* _Activity_
Take the material below and output exactly the run of lines from the one containing "The height and" down to the one containing "Click the zoom in plus icon", with both included.

* _Exercise data_
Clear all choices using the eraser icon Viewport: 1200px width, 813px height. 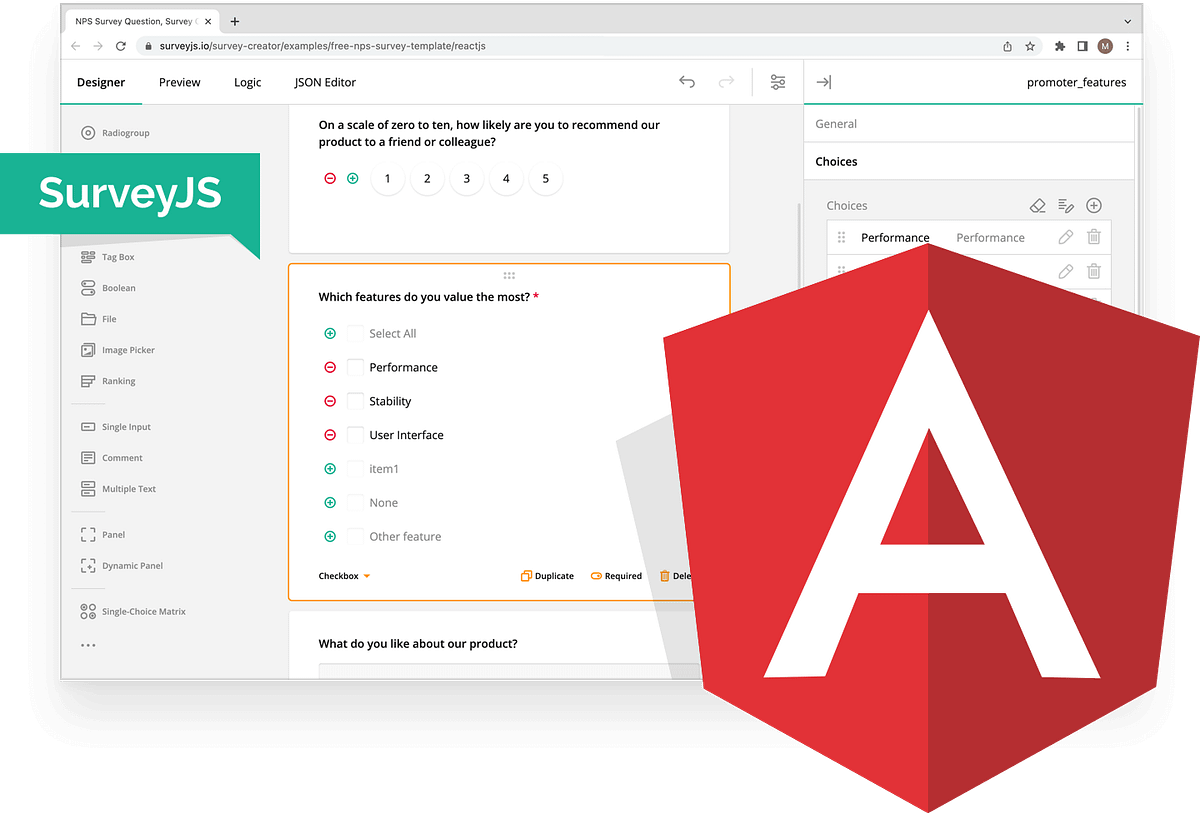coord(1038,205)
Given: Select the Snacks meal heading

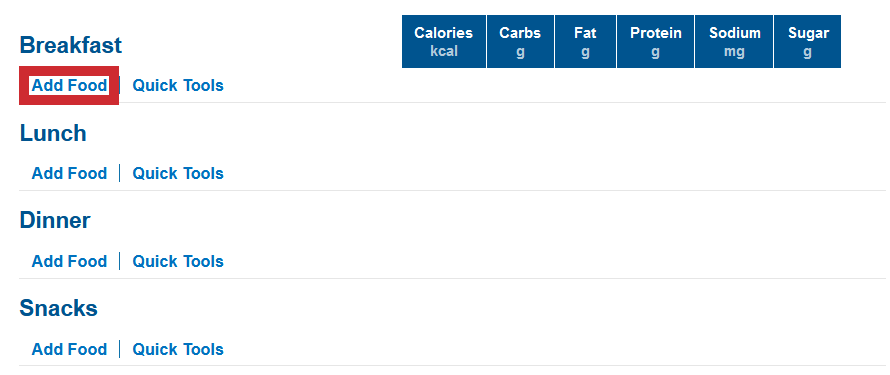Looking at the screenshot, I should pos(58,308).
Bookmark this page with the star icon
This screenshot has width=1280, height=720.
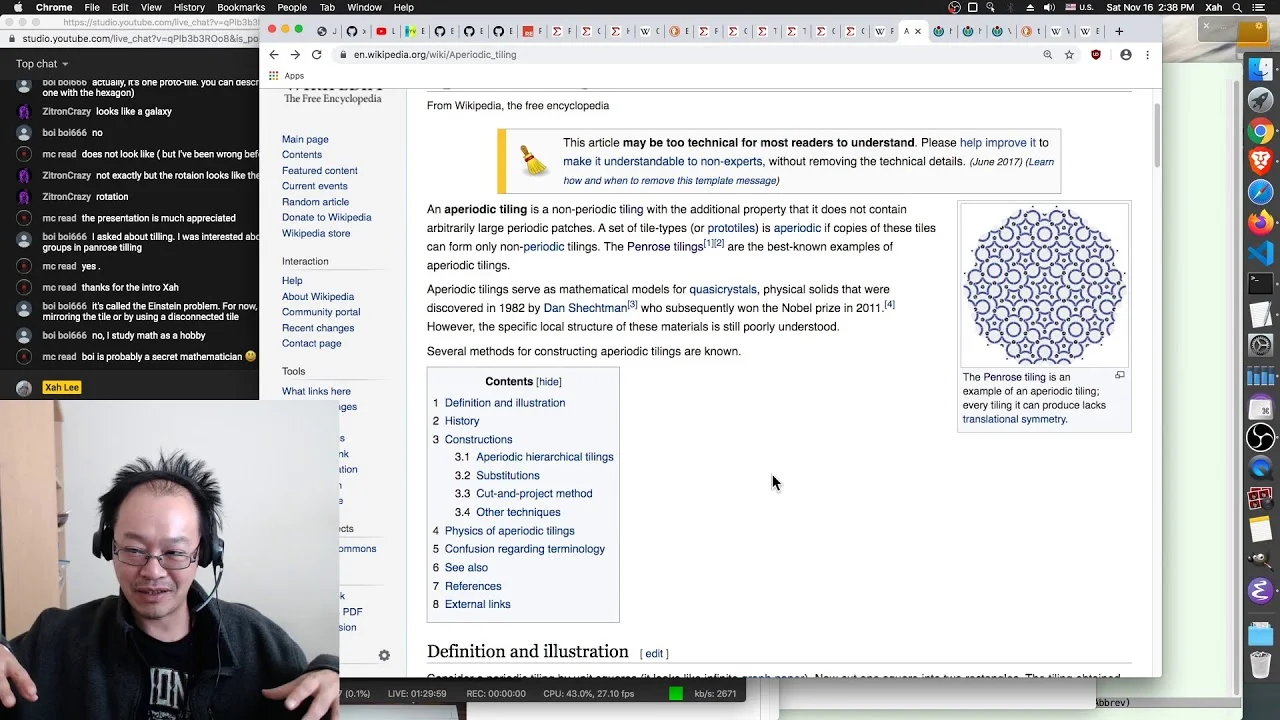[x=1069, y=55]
* * *
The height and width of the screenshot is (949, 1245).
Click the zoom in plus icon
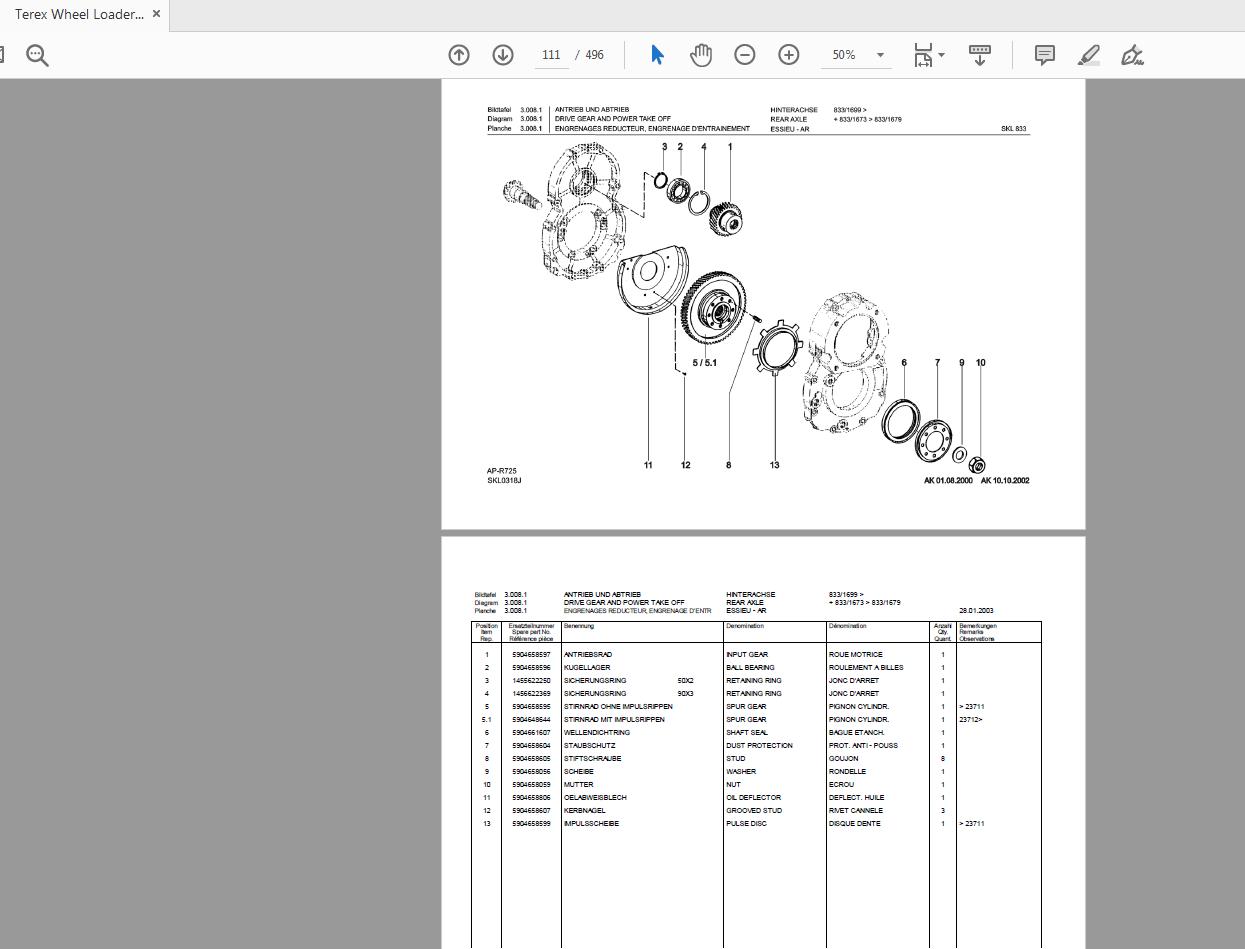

* _Task result_
The height and width of the screenshot is (949, 1245).
Click the zoom in plus icon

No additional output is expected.